### YOUR GOAL
The answer consists of the lines from the line holding "Disable the Zombie Healthbar toggle" through the last line of the entries, retyped exactly, and nothing else. No pictures belong in it.

Segment Start: SUPPLIED DATA

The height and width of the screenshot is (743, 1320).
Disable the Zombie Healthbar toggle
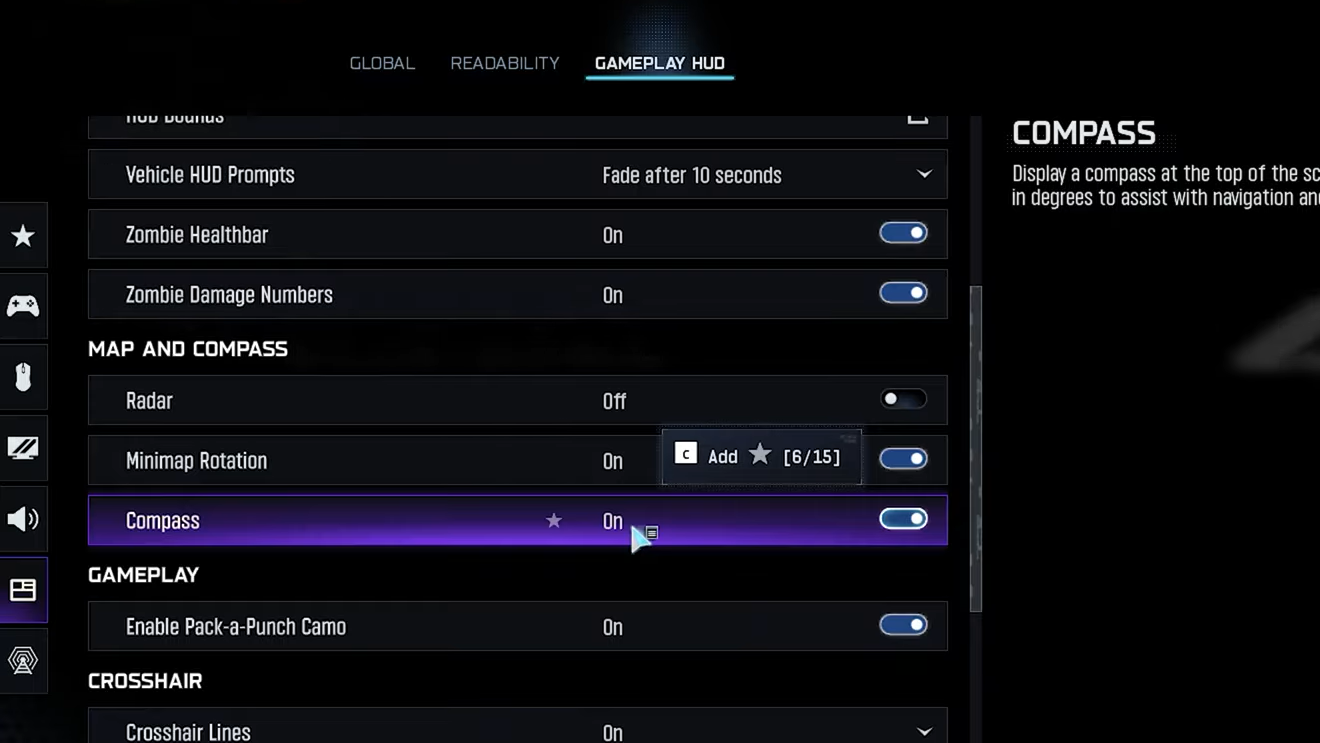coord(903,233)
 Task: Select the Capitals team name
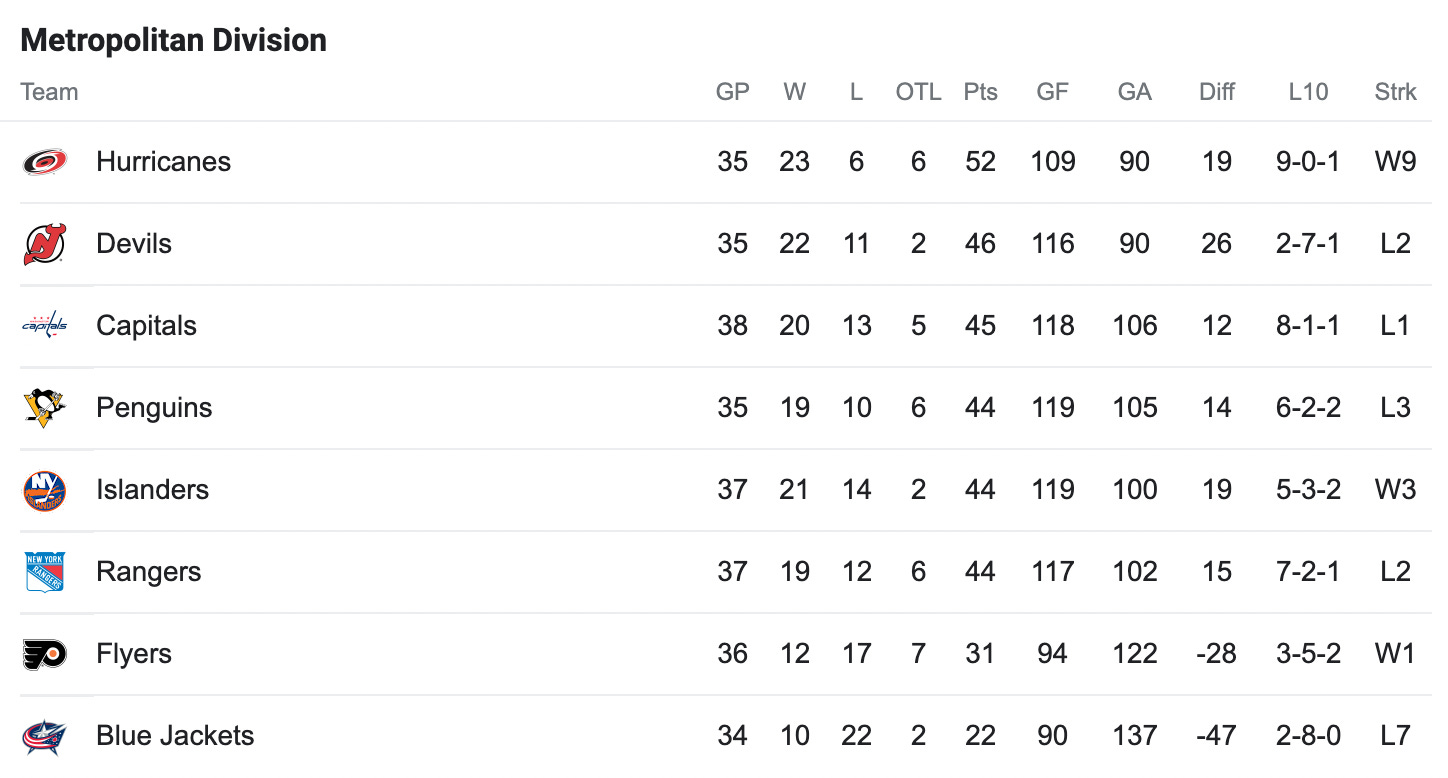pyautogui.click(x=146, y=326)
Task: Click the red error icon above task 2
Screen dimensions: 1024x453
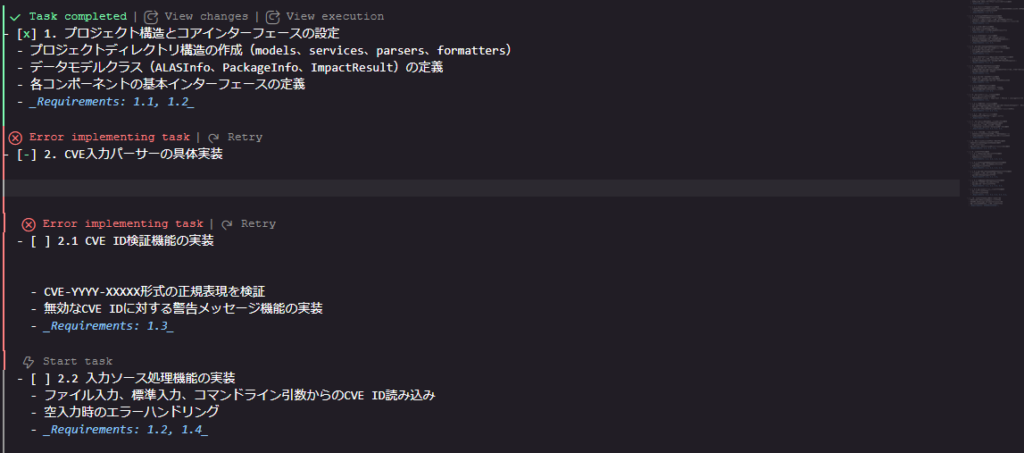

Segment End: SUPPLIED DATA

### RESULT
Disable the Zombie Healthbar toggle
coord(903,233)
 Task: Select the Capitals team name
pyautogui.click(x=146, y=326)
Task: Click the red error icon above task 2
Screen dimensions: 1024x453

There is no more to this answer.